*** Opening of PROVIDED RECORDS ***
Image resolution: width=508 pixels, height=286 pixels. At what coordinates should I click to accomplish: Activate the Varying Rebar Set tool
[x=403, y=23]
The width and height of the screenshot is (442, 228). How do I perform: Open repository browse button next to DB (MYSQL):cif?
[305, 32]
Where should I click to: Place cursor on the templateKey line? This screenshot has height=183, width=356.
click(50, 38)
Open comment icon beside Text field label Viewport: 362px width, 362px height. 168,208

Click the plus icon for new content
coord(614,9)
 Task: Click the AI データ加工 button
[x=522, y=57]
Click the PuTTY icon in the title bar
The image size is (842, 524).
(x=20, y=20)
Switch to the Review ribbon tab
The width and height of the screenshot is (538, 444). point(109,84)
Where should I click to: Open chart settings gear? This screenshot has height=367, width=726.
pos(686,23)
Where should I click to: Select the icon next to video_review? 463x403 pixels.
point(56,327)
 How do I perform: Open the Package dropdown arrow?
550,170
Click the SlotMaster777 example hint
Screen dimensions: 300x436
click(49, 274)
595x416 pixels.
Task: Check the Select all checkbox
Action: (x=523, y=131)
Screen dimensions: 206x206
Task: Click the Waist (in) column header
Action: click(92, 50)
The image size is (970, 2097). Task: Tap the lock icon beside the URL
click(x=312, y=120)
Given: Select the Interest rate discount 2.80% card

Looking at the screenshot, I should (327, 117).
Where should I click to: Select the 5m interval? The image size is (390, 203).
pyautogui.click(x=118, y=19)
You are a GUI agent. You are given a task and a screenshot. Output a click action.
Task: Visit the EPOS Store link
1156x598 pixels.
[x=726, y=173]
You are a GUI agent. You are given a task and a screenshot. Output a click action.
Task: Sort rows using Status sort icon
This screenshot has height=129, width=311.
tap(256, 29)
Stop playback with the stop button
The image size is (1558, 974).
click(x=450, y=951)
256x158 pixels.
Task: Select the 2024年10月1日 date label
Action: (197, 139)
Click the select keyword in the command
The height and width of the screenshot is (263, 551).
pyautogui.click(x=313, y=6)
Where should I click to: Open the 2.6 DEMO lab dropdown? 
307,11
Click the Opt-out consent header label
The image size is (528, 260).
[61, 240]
*** Close of PROVIDED RECORDS ***
_EXERCISE GOAL_
Copy each line of the entries exactly.

_RESPONSE TO THE TASK_
Image resolution: width=508 pixels, height=286 pixels. At what coordinates should I click to accomplish: Activate the Varying Rebar Set tool
[x=403, y=23]
The width and height of the screenshot is (442, 228). How do I perform: Open repository browse button next to DB (MYSQL):cif?
[305, 32]
Where should I click to: Place cursor on the templateKey line? This screenshot has height=183, width=356.
click(50, 38)
Open comment icon beside Text field label Viewport: 362px width, 362px height. 168,208

Click the plus icon for new content
coord(614,9)
 Task: Click the AI データ加工 button
[x=522, y=57]
Click the PuTTY icon in the title bar
The image size is (842, 524).
(x=20, y=20)
Switch to the Review ribbon tab
The width and height of the screenshot is (538, 444). point(109,84)
Where should I click to: Open chart settings gear? This screenshot has height=367, width=726.
pos(686,23)
Where should I click to: Select the icon next to video_review? 463x403 pixels.
point(56,327)
 How do I perform: Open the Package dropdown arrow?
550,170
Click the SlotMaster777 example hint
Screen dimensions: 300x436
click(49, 274)
595x416 pixels.
Task: Check the Select all checkbox
Action: (x=523, y=131)
Screen dimensions: 206x206
Task: Click the Waist (in) column header
Action: click(92, 50)
The image size is (970, 2097). Task: Tap the lock icon beside the URL
click(x=312, y=120)
Given: Select the Interest rate discount 2.80% card

Looking at the screenshot, I should (327, 117).
Where should I click to: Select the 5m interval? The image size is (390, 203).
pyautogui.click(x=118, y=19)
You are a GUI agent. You are given a task and a screenshot. Output a click action.
Task: Visit the EPOS Store link
1156x598 pixels.
[x=726, y=173]
You are a GUI agent. You are given a task and a screenshot. Output a click action.
Task: Sort rows using Status sort icon
This screenshot has height=129, width=311.
tap(256, 29)
Stop playback with the stop button
The image size is (1558, 974).
click(x=450, y=951)
256x158 pixels.
Task: Select the 2024年10月1日 date label
Action: (197, 139)
Click the select keyword in the command
The height and width of the screenshot is (263, 551).
pyautogui.click(x=313, y=6)
Where should I click to: Open the 2.6 DEMO lab dropdown? 
307,11
Click the Opt-out consent header label
The image size is (528, 260).
[61, 240]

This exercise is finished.